## CHALLENGE
Copy the records below line for line, leaving every character unchanged.

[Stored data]
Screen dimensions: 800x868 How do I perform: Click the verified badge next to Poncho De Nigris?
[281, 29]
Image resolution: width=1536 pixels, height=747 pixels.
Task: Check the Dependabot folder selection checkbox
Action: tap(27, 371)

## OUTPUT
Screen dimensions: 800x868 How do I perform: Click the verified badge next to Poncho De Nigris?
[281, 29]
Image resolution: width=1536 pixels, height=747 pixels.
Task: Check the Dependabot folder selection checkbox
Action: tap(27, 371)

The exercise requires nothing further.